For the data below, give again exactly the lines from the one containing "Image resolution: width=2576 pixels, height=1395" through the one containing "Task: Click the euro", both ends included, and no others.

Record excerpts:

[Start of Attachment]

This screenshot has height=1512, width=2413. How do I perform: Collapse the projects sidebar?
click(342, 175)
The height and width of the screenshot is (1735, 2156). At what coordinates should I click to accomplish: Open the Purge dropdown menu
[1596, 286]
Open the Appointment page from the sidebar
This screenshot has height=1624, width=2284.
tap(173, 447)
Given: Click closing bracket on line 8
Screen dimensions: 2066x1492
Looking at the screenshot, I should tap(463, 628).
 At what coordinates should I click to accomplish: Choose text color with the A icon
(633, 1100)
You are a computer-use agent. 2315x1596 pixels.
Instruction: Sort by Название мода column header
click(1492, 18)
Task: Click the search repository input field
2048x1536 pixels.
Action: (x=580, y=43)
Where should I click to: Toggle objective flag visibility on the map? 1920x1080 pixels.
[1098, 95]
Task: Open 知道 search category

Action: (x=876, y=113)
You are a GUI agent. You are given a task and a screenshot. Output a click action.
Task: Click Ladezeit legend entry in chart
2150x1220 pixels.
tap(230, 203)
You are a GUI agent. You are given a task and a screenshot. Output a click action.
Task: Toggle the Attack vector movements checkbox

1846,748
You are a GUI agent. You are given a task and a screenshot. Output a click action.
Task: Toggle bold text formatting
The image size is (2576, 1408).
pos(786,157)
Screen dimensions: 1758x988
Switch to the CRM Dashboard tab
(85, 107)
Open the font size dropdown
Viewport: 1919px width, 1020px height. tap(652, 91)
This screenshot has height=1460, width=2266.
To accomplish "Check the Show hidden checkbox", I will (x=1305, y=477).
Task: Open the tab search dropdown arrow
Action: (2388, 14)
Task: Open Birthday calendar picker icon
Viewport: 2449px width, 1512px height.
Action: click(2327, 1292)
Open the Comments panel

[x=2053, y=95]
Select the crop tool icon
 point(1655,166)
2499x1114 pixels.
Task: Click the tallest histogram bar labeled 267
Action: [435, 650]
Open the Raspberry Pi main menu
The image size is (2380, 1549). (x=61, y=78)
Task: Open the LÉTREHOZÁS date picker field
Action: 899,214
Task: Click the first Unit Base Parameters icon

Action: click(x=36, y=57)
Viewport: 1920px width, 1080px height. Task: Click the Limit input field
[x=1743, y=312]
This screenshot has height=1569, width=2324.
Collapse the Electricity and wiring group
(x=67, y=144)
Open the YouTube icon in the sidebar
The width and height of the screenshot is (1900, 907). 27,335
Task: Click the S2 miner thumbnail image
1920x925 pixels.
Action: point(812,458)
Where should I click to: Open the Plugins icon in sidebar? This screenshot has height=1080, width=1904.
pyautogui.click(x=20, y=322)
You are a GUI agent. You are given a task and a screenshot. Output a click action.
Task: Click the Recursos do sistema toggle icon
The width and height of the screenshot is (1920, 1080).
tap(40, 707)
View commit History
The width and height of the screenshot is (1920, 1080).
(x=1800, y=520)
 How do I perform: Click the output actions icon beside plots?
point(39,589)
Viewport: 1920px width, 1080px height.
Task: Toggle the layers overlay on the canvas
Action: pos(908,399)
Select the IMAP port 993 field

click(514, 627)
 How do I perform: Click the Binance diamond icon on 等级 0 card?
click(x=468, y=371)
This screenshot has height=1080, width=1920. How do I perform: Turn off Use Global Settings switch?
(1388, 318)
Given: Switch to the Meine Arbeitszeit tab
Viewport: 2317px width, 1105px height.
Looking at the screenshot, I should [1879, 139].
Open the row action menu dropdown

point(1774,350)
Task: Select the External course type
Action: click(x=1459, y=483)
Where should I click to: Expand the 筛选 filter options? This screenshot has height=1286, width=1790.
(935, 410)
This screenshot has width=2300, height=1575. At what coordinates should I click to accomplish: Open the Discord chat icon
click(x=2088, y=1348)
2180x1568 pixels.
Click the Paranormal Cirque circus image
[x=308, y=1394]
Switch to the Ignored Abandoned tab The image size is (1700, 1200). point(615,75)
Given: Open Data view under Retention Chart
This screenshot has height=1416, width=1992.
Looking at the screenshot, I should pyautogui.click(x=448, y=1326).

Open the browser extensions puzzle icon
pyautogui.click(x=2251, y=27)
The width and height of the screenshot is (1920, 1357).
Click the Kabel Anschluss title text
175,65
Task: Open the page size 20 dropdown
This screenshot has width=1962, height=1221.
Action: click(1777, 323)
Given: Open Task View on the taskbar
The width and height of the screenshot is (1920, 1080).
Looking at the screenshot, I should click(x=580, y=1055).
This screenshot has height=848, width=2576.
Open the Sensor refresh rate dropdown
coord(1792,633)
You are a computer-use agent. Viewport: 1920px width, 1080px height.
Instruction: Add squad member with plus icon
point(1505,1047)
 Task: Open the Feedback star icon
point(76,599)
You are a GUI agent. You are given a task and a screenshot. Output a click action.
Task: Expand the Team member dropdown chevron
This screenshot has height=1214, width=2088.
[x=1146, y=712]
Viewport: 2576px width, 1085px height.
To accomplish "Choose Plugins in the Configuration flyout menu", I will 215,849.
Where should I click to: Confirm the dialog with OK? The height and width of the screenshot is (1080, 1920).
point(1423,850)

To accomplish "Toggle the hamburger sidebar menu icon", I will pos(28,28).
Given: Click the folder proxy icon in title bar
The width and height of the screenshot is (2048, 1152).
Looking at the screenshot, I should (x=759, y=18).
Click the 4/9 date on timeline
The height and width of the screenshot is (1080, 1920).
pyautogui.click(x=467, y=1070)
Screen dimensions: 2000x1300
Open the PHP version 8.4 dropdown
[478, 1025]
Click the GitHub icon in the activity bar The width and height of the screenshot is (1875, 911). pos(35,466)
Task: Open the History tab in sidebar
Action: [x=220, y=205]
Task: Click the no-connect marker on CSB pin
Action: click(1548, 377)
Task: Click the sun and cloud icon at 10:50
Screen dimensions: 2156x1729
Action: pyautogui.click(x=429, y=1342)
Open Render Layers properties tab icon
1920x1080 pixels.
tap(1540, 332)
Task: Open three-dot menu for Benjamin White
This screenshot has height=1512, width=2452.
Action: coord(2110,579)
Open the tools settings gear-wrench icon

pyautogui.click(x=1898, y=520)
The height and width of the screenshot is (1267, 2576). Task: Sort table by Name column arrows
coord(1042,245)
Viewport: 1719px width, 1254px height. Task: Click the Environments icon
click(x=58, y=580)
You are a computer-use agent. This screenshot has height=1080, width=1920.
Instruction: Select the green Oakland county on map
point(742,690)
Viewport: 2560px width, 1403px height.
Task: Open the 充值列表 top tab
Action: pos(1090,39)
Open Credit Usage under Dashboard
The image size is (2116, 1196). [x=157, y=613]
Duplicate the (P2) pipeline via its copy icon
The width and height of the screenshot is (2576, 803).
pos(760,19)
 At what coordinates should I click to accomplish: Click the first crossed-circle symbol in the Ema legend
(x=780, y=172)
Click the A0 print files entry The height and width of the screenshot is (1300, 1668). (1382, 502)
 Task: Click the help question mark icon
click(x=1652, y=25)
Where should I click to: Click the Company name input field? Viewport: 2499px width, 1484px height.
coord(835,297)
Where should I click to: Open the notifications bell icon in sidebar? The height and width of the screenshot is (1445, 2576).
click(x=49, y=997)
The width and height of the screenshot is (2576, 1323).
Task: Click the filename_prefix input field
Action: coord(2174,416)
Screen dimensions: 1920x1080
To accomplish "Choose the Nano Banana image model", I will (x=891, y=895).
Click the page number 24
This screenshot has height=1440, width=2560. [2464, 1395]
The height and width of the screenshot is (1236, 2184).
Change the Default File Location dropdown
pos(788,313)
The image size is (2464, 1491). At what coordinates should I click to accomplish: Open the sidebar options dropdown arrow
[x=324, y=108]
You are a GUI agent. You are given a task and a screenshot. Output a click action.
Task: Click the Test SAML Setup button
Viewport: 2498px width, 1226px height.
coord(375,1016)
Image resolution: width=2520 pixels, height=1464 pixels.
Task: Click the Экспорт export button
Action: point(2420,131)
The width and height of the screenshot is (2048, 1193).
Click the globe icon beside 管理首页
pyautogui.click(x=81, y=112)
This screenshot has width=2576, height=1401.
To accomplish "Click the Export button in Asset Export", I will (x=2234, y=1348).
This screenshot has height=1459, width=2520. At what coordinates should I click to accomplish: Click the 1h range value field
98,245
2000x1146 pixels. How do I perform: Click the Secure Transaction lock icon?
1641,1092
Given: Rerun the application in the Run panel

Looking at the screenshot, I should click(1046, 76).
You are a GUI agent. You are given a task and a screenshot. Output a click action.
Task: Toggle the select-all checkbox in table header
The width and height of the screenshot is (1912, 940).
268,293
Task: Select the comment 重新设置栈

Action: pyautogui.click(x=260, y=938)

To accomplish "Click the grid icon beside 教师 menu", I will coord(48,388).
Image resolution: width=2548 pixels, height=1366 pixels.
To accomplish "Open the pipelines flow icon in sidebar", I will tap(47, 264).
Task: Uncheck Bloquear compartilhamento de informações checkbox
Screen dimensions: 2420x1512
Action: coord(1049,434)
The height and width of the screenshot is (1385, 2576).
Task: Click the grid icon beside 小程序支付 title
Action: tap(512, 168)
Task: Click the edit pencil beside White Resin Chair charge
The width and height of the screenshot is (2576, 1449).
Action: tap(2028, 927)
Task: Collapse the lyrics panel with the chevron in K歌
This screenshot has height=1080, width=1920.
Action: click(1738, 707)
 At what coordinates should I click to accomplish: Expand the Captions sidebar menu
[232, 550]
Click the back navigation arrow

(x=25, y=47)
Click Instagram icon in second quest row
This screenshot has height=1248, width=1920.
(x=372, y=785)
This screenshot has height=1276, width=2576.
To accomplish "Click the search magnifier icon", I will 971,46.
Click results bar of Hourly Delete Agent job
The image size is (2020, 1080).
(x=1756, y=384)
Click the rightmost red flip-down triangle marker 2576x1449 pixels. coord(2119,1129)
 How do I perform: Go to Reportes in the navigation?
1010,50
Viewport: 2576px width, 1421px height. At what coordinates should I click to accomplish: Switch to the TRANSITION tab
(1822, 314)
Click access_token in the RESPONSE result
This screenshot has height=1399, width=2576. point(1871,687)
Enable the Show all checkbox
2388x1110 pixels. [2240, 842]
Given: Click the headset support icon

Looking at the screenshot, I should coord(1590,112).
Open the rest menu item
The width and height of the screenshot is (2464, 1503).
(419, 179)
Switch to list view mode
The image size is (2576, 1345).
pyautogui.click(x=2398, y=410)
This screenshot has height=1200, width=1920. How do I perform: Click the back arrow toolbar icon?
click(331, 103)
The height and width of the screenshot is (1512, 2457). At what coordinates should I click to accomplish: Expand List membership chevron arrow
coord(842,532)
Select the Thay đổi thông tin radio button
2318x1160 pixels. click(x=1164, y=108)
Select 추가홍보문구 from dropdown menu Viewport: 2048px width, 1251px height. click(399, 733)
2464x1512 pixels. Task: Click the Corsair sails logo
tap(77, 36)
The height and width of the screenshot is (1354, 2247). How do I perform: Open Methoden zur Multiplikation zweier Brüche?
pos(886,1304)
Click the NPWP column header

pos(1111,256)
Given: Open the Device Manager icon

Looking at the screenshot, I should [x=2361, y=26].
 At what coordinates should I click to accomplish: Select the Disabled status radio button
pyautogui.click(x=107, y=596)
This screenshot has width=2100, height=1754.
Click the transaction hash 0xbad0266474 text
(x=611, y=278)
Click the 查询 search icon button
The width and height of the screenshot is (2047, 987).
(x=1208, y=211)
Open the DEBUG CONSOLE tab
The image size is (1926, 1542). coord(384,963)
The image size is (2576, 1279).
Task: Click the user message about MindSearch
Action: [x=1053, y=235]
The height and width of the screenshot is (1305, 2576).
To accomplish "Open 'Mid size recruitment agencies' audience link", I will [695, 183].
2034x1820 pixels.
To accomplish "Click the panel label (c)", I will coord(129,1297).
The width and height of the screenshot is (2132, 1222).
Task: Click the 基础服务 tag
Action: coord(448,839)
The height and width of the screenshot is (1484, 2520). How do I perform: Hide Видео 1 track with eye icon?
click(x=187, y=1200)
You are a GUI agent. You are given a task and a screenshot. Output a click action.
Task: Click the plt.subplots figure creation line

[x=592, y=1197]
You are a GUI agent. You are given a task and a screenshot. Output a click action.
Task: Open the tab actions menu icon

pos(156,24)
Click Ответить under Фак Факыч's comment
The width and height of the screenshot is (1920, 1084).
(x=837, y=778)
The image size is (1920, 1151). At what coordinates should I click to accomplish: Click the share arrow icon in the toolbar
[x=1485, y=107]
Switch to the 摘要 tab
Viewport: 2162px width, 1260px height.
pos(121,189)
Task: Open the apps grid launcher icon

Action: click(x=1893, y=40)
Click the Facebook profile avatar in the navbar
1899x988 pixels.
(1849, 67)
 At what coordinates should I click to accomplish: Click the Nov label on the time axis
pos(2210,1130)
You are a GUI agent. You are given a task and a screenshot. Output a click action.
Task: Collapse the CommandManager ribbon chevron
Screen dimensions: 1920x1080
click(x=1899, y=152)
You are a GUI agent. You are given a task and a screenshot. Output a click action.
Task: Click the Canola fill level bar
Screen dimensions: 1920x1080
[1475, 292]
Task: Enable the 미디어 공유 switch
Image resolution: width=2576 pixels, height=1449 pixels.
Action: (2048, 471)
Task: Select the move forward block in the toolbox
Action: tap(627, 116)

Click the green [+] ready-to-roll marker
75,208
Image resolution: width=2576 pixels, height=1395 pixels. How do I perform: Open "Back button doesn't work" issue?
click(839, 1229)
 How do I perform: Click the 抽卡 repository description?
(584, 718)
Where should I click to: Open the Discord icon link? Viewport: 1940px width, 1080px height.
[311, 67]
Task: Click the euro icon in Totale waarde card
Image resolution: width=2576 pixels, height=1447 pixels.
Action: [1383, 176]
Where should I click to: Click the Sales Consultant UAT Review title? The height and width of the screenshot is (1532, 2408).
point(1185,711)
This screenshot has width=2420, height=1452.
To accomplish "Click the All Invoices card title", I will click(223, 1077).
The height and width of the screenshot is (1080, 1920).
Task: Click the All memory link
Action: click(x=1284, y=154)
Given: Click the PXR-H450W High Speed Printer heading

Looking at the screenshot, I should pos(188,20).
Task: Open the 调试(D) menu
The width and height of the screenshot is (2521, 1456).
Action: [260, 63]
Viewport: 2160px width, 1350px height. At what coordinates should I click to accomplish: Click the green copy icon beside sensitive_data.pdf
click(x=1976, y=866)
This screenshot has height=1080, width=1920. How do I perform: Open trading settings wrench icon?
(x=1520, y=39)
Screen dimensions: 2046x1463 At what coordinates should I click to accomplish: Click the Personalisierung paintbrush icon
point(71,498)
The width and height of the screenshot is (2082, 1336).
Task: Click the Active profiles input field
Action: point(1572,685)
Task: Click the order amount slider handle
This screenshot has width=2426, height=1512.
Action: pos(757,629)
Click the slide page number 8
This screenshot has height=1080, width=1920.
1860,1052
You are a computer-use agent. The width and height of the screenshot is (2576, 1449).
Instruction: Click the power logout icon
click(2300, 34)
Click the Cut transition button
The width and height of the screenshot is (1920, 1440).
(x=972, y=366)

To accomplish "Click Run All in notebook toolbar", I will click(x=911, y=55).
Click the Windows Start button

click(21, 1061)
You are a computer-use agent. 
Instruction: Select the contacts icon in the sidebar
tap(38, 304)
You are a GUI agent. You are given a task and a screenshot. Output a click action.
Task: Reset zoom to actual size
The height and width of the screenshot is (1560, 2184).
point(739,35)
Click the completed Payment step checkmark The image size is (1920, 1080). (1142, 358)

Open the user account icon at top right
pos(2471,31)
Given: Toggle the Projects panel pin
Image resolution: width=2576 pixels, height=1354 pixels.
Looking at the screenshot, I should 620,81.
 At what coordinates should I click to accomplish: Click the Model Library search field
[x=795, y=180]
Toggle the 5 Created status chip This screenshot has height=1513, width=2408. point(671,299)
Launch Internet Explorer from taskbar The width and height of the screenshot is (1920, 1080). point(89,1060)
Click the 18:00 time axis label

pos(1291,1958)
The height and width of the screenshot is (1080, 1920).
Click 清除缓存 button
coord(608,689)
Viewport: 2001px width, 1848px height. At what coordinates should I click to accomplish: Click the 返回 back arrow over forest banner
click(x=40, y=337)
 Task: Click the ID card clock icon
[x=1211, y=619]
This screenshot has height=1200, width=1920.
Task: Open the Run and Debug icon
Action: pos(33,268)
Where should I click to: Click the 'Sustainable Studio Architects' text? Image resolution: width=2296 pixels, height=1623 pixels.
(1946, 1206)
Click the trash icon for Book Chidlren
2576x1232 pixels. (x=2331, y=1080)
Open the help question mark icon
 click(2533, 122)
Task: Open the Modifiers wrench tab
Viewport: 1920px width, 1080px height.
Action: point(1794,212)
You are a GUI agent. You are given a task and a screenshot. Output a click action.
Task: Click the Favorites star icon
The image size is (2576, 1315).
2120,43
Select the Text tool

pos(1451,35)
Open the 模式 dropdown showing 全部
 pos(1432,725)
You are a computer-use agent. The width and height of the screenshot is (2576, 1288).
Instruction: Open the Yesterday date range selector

[End of Attachment]

Solved problem:
Image resolution: width=2576 pixels, height=1395 pixels. How do I perform: Open "Back button doesn't work" issue?
click(839, 1229)
 How do I perform: Click the 抽卡 repository description?
(584, 718)
Where should I click to: Open the Discord icon link? Viewport: 1940px width, 1080px height.
[311, 67]
Task: Click the euro icon in Totale waarde card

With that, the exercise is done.